Written in 1935, this lighthearted comedy was one of the first of its time to create a family sitcom with a theme of doing what makes you happy.
Anne-Liese Fox, former theatre professor at Loyola and director of the play, was invited back to help execute Kaufman and Hart’s vision.
“After teaching part time, it felt great to come back as a guest director,” Fox said. “It was like coming home. A lot of my former students were now my colleagues. I had been able to see a pretty exciting generation of artists that I’ve taught at Loyola that are in the community doing great things.”
Directing this play was a little bit different than what Fox was used to, however.
“I had done a lot of adaptations of classical texts in the past,” she said. “For this play, I really listened to every single word in the script. My job was to obey the text and find creative ways to bring it to life.”
Because the show is very prop heavy, Fox brought in a lot of old pictures to frame the set.
“My house that I grew up in was very much like the Vanderof house in the play,” Fox said. “My mother never threw anything away, so at any moment in my adult life I could find a toy that I played with as a child. I used some of these toys as props for some of the characters.”
For theatre freshman Jonelle Foye-Fernandez, this was his first audition at Loyola.
“My role in the play was G-man, one of the policemen” Foye-Fernandez said. “I had to understand who I was as a character and not just memorize lines.
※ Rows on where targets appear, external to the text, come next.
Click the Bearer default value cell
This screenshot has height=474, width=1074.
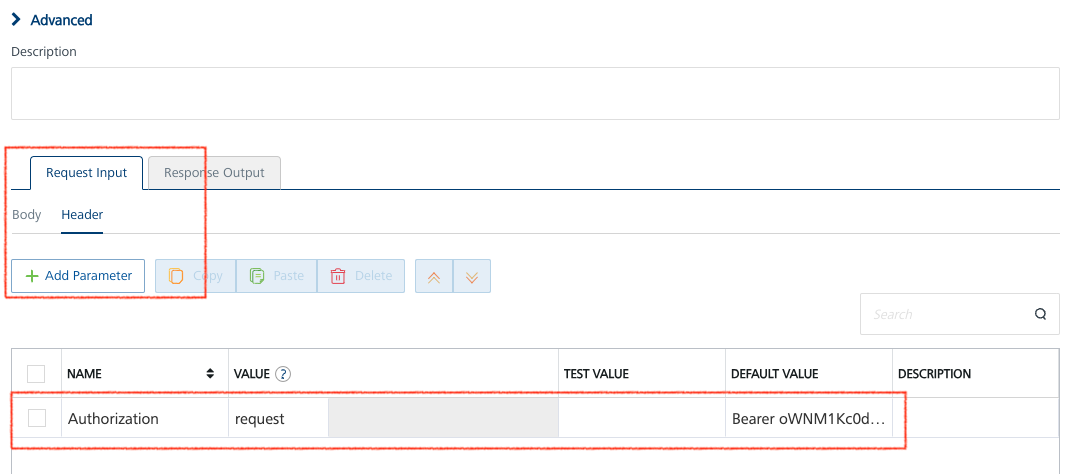click(809, 418)
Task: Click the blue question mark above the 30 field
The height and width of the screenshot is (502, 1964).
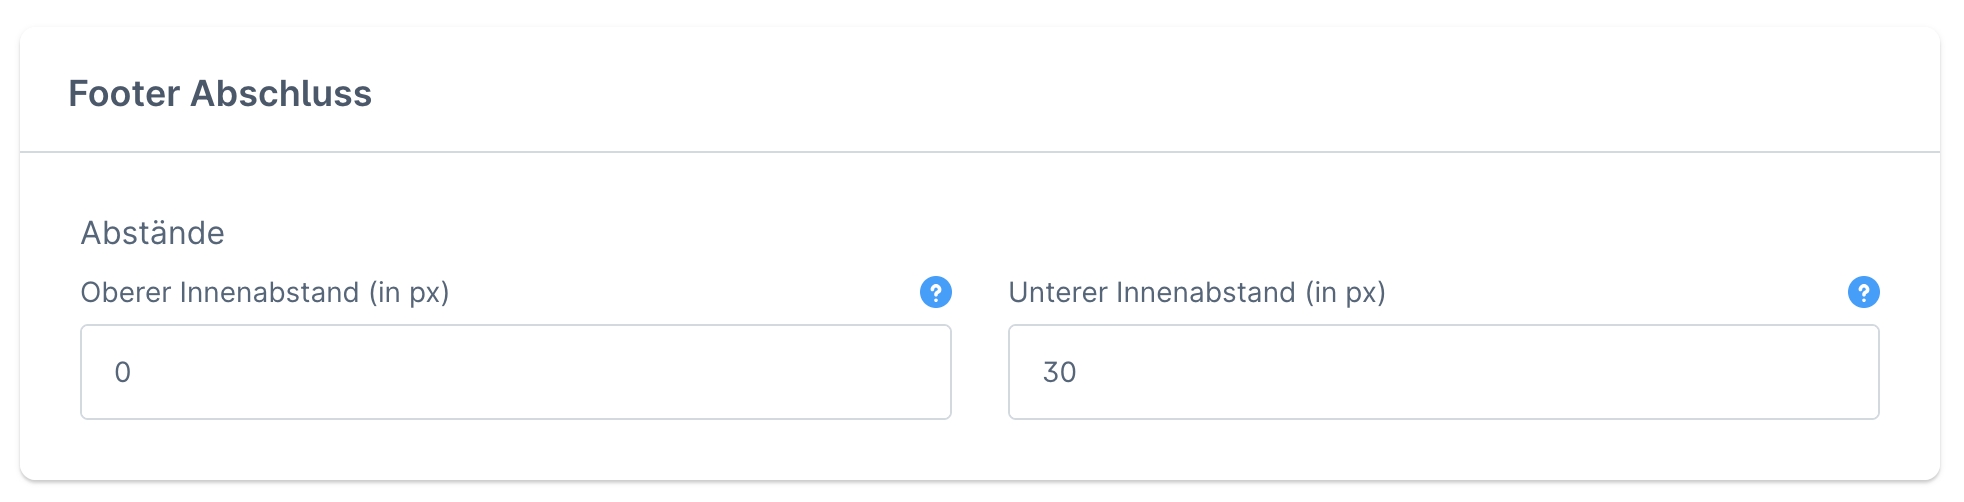Action: coord(1863,293)
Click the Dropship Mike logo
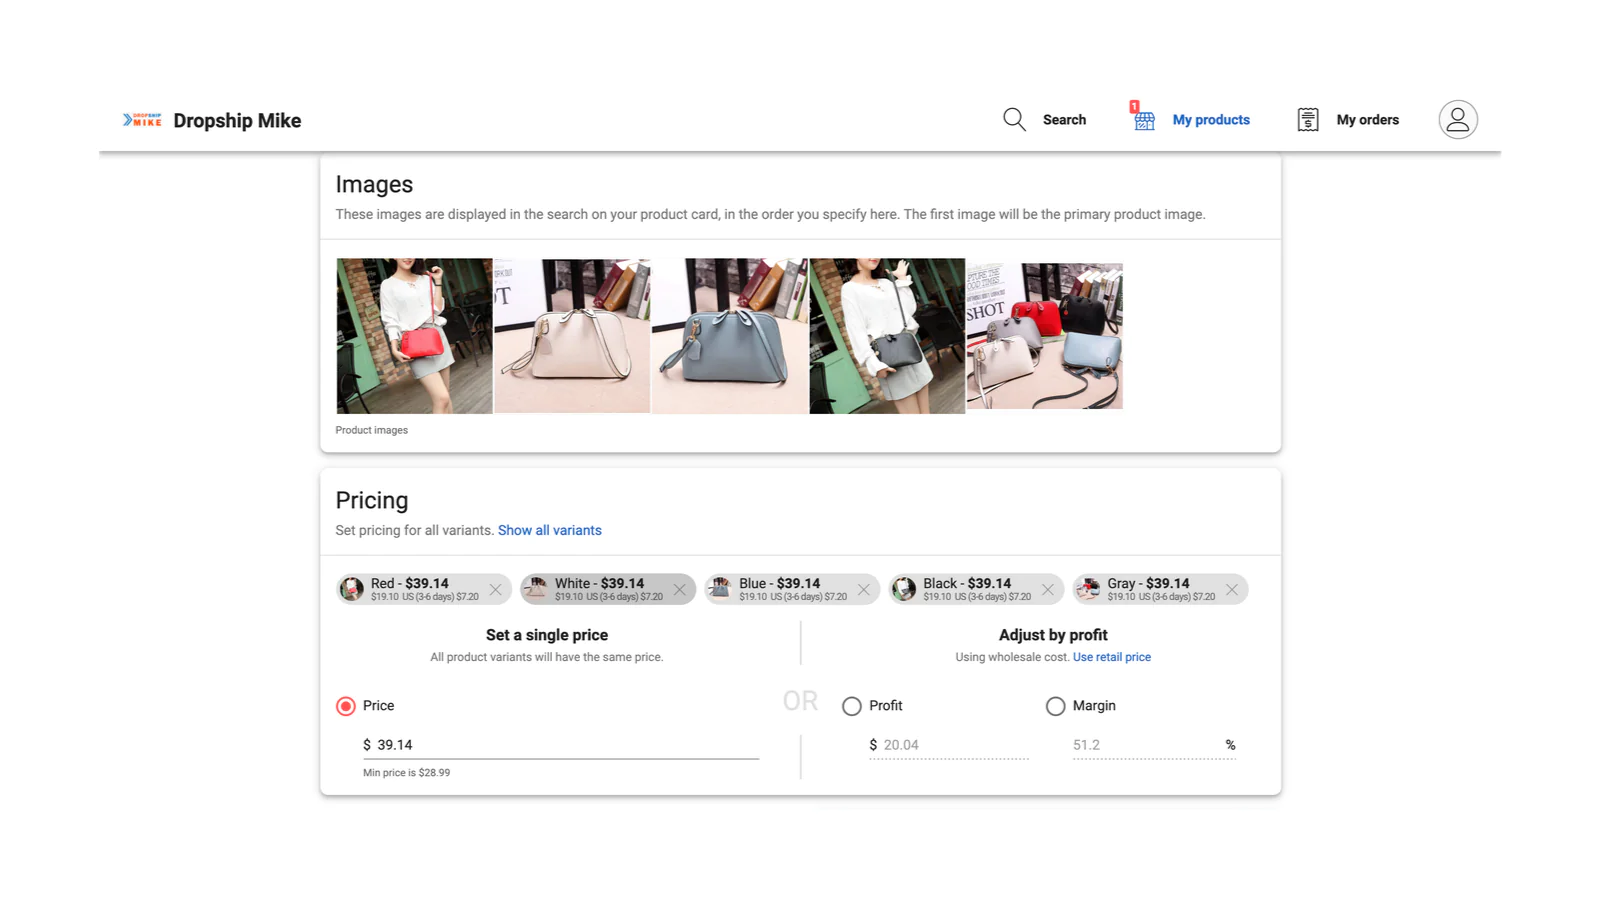Viewport: 1600px width, 900px height. click(x=142, y=120)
As a policeman in the play, I didn’t know those people, so I would separate myself from the other cast members to really get into character.”
Being that this isn’t his first audition at Loyola, Zach Boylan, theatre sophomore and Grandpa Martin Vanderof in the play, said he got to play his favorite character.
“I had a history with playing elderly roles,” Boylan said. “I thought I could portray his type of humor well. Even though Grandpa didn’t move much in the play, I added mannerisms, fixed my posture, and was slow and deliberate with all my movements to help me get into the mind-space of Grandpa.”
While in character, Boylan related to grandpa’s monologues.
“Grandpa’s philosophy definitely appeals to me,” he said. “He thinks that everyone should contribute to society in ways they want to and not worry about all the little things and stress. Basically, don’t do something in life that you don’t want to do. As a theatre major, I relate to that because the field that I want to get into isn’t a safe field. I’m doing it because I love it, and that’s Grandpa’s philosophy.”
The show premieres on October 4th at 7:30 p.m. and runs this weekend and next.